La scuola odierna è un inutile accumulo di burocrazia e forme di sapere antiquate ed inesatte; l’alternativa è una scuola all’avanguardia, in grado di preparare le nuove generazioni al miglioramento sociale progressivo.


Il paragone tra scuola-azienda-prigione ed istituzioni di sapere comuni, critiche ed interattive funziona non solo perché ha senso, ma perché è invitante.

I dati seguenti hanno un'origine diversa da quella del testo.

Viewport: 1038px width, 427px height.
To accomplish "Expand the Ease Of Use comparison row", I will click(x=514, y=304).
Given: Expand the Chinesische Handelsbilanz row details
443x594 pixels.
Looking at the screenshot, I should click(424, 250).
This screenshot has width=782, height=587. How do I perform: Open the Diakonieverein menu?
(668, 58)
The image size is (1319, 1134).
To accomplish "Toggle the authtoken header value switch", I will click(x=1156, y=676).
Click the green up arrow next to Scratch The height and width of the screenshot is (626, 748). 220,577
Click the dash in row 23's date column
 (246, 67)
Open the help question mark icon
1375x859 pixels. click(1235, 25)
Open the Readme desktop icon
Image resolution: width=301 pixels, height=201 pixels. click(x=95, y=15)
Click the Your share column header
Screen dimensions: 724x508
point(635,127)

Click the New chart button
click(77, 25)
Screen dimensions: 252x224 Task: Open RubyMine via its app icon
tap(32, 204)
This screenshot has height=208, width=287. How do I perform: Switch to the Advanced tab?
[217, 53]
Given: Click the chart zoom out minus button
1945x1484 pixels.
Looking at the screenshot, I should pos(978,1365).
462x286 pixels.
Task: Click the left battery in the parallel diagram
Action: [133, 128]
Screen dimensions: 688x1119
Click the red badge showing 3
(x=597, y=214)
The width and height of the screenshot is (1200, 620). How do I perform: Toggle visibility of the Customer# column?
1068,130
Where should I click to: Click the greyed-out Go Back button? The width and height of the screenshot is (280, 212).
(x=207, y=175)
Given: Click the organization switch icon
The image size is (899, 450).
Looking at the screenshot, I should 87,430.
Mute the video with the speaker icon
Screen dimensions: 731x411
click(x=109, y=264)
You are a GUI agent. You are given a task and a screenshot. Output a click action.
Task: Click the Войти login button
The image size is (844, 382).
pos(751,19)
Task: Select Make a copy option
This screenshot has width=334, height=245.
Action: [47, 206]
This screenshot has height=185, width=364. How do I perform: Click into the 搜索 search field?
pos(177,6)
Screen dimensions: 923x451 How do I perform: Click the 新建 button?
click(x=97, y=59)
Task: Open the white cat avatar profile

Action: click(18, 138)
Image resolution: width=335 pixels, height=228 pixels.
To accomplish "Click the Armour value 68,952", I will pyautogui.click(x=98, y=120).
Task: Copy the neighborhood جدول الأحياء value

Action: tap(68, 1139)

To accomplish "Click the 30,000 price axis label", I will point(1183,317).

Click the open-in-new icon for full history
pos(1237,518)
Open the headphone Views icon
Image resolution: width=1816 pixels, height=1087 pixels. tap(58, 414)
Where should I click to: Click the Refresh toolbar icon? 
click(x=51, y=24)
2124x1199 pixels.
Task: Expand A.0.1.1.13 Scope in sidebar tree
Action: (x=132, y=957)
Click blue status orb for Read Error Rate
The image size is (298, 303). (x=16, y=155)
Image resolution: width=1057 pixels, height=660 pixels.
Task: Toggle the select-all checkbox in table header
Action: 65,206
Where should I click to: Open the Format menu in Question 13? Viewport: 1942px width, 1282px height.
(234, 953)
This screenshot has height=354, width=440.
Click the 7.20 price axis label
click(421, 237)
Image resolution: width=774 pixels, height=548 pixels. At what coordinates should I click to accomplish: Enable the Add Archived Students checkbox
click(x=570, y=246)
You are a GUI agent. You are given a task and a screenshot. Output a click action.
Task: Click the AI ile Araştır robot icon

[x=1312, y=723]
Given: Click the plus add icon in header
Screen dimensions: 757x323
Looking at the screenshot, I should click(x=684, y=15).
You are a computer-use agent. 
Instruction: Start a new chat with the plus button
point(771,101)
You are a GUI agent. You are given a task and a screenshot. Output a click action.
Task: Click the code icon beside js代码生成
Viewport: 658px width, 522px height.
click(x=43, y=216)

Perché trasforma il cambiamento del sistema scolastico in un desiderio diffuso.

“Solo usando ogni leverage possibile, saremo in grado di riprogrammare il sistema scolastico odierno in un’avanguardia di emancipazione sociale,”

Le istituzioni del sapere esemplificano bene il funzionamento delle istituzioni sociali in generale.

Le potenzialità emancipatorie della scuola (come l’esplorazione critica della realtà e la costruzione del sapere comune disinteressato) sono evidenti tanto quanto le sue caratteristiche reazionarie e repressive (come la disciplina forzata, la creazione di una forza-lavoro docile e la propagazione capillare dell’ideologia della classe al potere).


Come abbiamo visto, abbiamo a disposizione dei punti di leverage per trascinare queste istituzioni verso gli interessi comuni del 99%. Primo fra tutti, il gap tecnologico e la generale arretratezza accumulata da decenni di tagli e impoverimento della spesa sociale.

Riusciremo a riprogrammare il sistema scolastico soltanto se cogliamo le giuste occasioni, e le sfruttiamo fino in fondo.


I Movimenti del passato hanno fatto tanto per la diffusione del sapere comune ed hanno saputo districarsi con efficienza tra assorbimento e antagonismo sociale, come dimostra la storica conquista della scuola pubblica.


Sta a noi raccogliere questa legacy. Possiamo e dobbiamo utilizzare le istituzioni del sapere per ri-programmare l’intero apparato istituzionale, avvicinarci ad un futuro lontano dalle logiche di profitto e vicino alle esigenze reali delle persone.